Walk a mile in their shoes
Public of Colchester on 17th May 2013
Dear Magenta - It sounds like you have felt rather let down by the community care you have received. I understand it is difficult when you are worried about your son and want the best possible care for him. I am pleased that the you have been able to speak to the Matron for Children's Services and hope that this has given you some sense of peace after your experiences. I do however feel the need to share some of my experiences with you. Life in the today's world means that there are only finite budgets available. The community paediatric nurses that were unable to come out to you were the same amazing handful of nurses who cared for my son at home in the months before he died. They visited him as often as was needed, managed his pain, comforted him and us as he deteriorated, liaised with all the other professionals involved and supported us as a family during an incredibly difficult time. In his final weeks he could not be moved from his room, was attached to oxygen to help his breathing, syringe drivers to manage his pain and seizures and had numerous other tubes and bags attached to him.
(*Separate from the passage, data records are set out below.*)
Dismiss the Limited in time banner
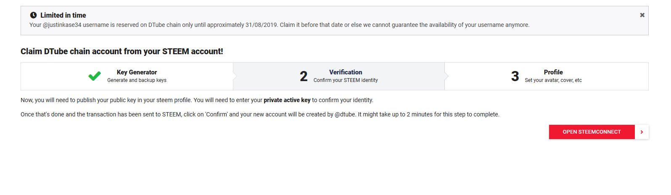coord(642,15)
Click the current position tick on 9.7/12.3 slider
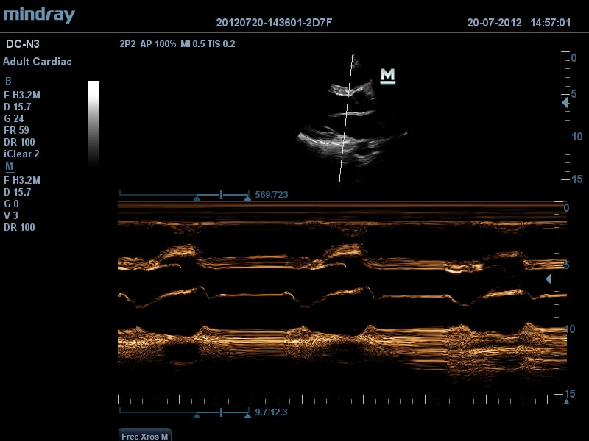Viewport: 589px width, 441px height. [x=221, y=413]
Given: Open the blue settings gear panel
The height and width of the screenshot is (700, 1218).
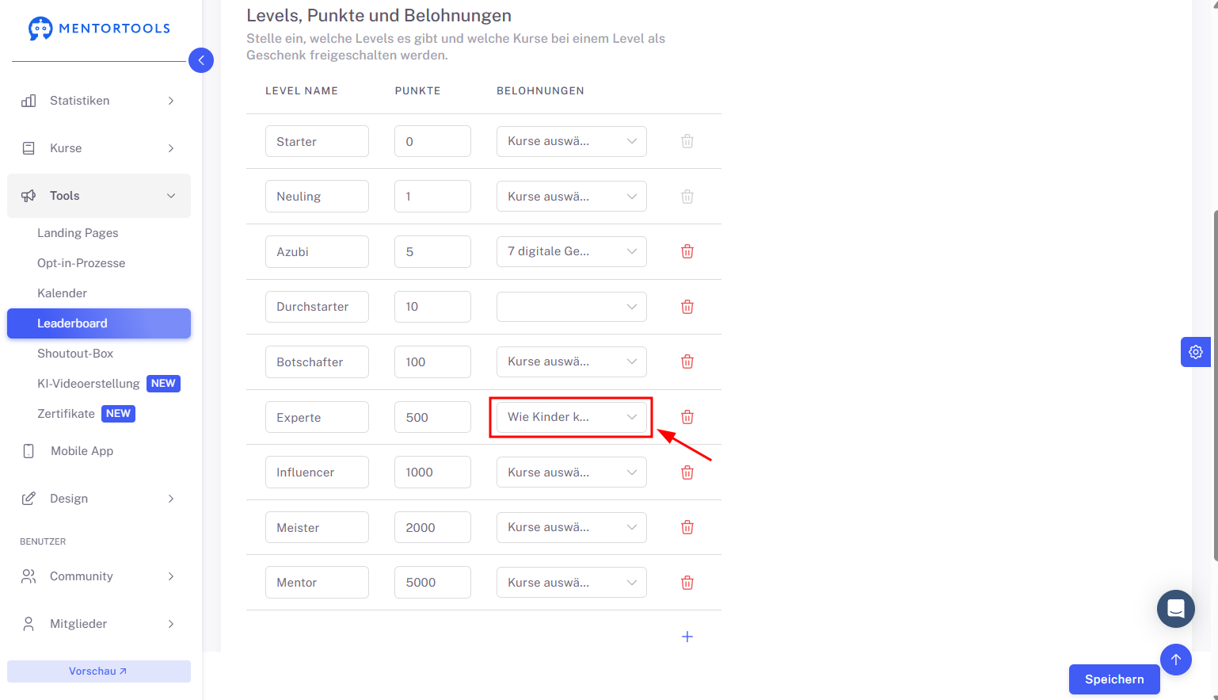Looking at the screenshot, I should coord(1196,352).
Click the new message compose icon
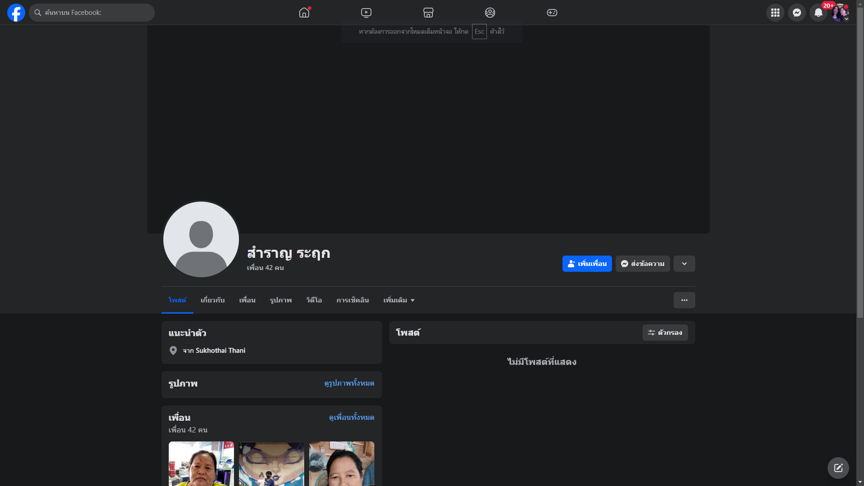864x486 pixels. [838, 468]
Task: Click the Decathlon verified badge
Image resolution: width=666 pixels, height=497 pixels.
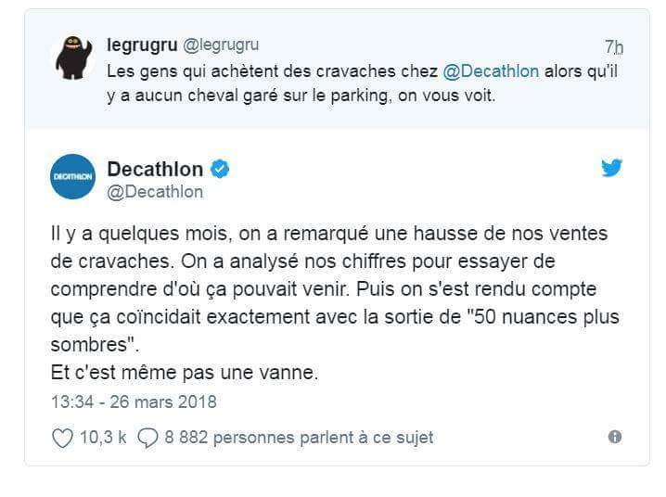Action: pyautogui.click(x=221, y=169)
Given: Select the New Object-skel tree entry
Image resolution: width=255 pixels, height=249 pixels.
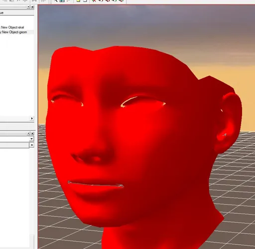Looking at the screenshot, I should point(12,27).
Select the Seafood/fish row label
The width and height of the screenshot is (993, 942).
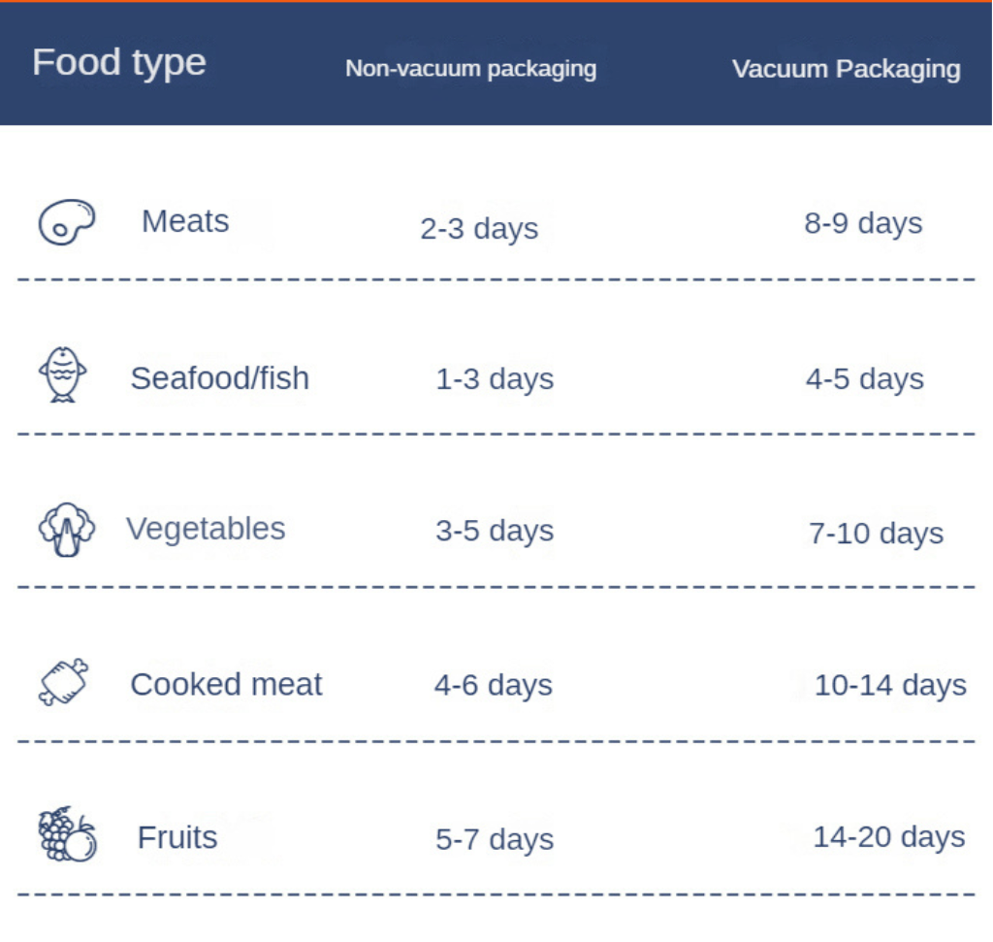click(219, 377)
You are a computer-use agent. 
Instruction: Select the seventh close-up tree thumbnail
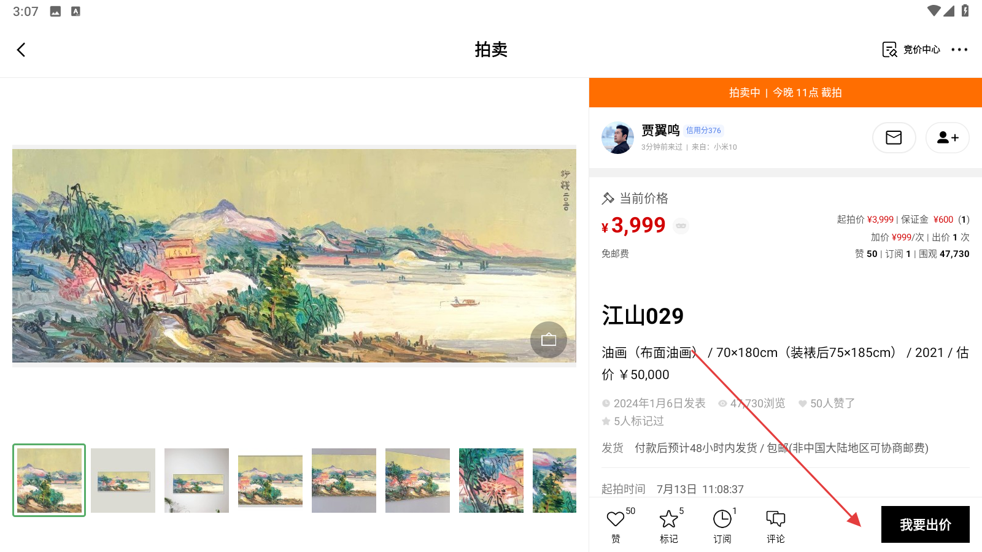[491, 480]
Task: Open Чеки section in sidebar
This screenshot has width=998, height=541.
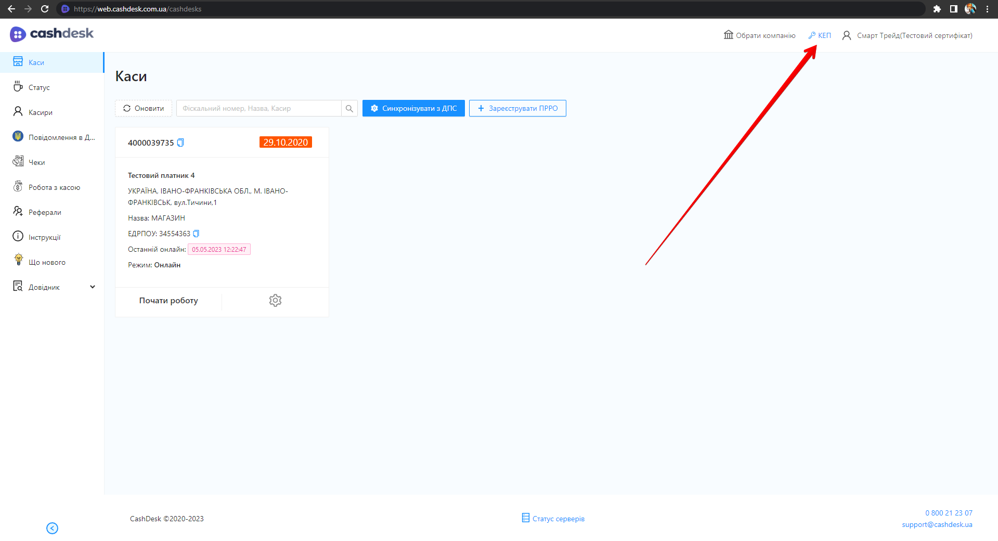Action: [x=36, y=162]
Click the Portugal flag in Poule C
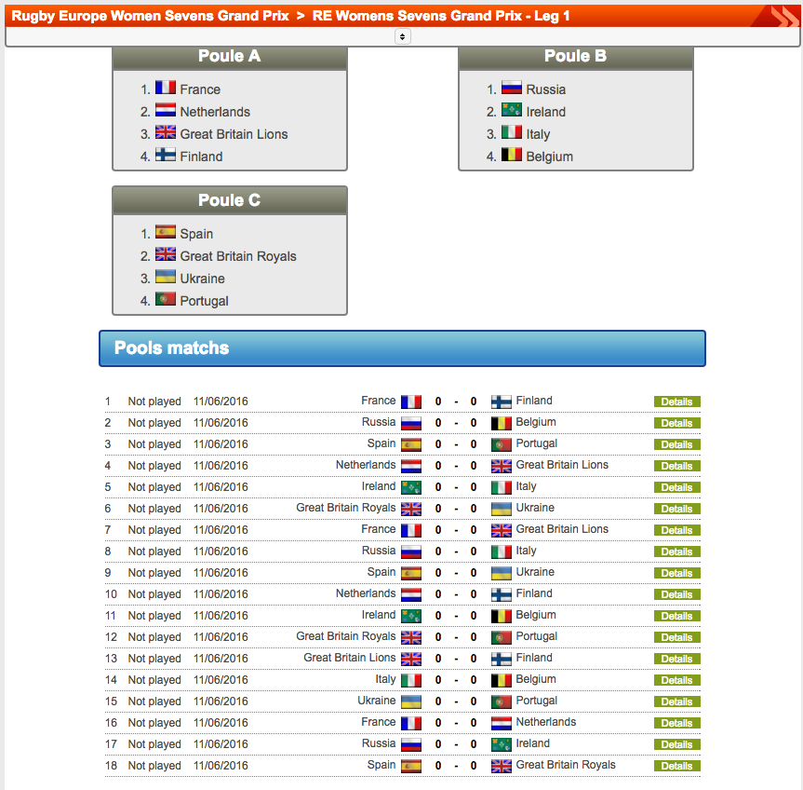Screen dimensions: 803x790 click(x=166, y=300)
I would have given anything for us to be in a position to leave his room let alone get on a bus. Without the team's care and time, this awful period in our lives would have been even more intolerable. Caring for a child with palliative care needs at home is I guess expensive and time consuming for the NHS, but being able to keep my son at home in his final weeks with the support of the Colchester paediatric nursing team around him was priceless to us as a family. In an ideal world there would be the money and resources available to meet all the needs our children have in the community, but as I have learnt through my son's death life is not ideal. I feel that CHUFT have to make the best use of what they have available to them. Personally I could not have asked for a more responsive and caring package of support. It has made me appreciate the service that the NHS offer when it is really needed most. I hope that your son has made a full recovery.
Magenta
Relative of Colchester on 17th May 2013
I have spoken, this afternoon, to the Matron for Children's Services, and will be writing to the PCT about the situation we have encountered with our son and the deficiencies in Post operative care outside of the hospital. I thank PEBL for allowing me to bring this to the public forum, and hope that anyone else encountering similar issues will raise them with the Hospital and their GP surgeries - they only know there is a hole in the service if someone tells them and makes a stand about.
The Head of Communication of the Colchester Hospital University Foundation NHS Trust
Employee of Colchester on 17th May 2013
“I have been asked by the Matron for Children’s Services if this mother could contact her so that the issue can be resolved.”
(Note from PEBL:- the names, mobile number and email of the people from the Trust were included in the response and these have been passed directly to “Magenta”. Under
PEBL rules, we don’t put personal details like that on the website. Also: Thanks to the people at the Hospital Trust for using PEBL to respond to a patient’s experience.)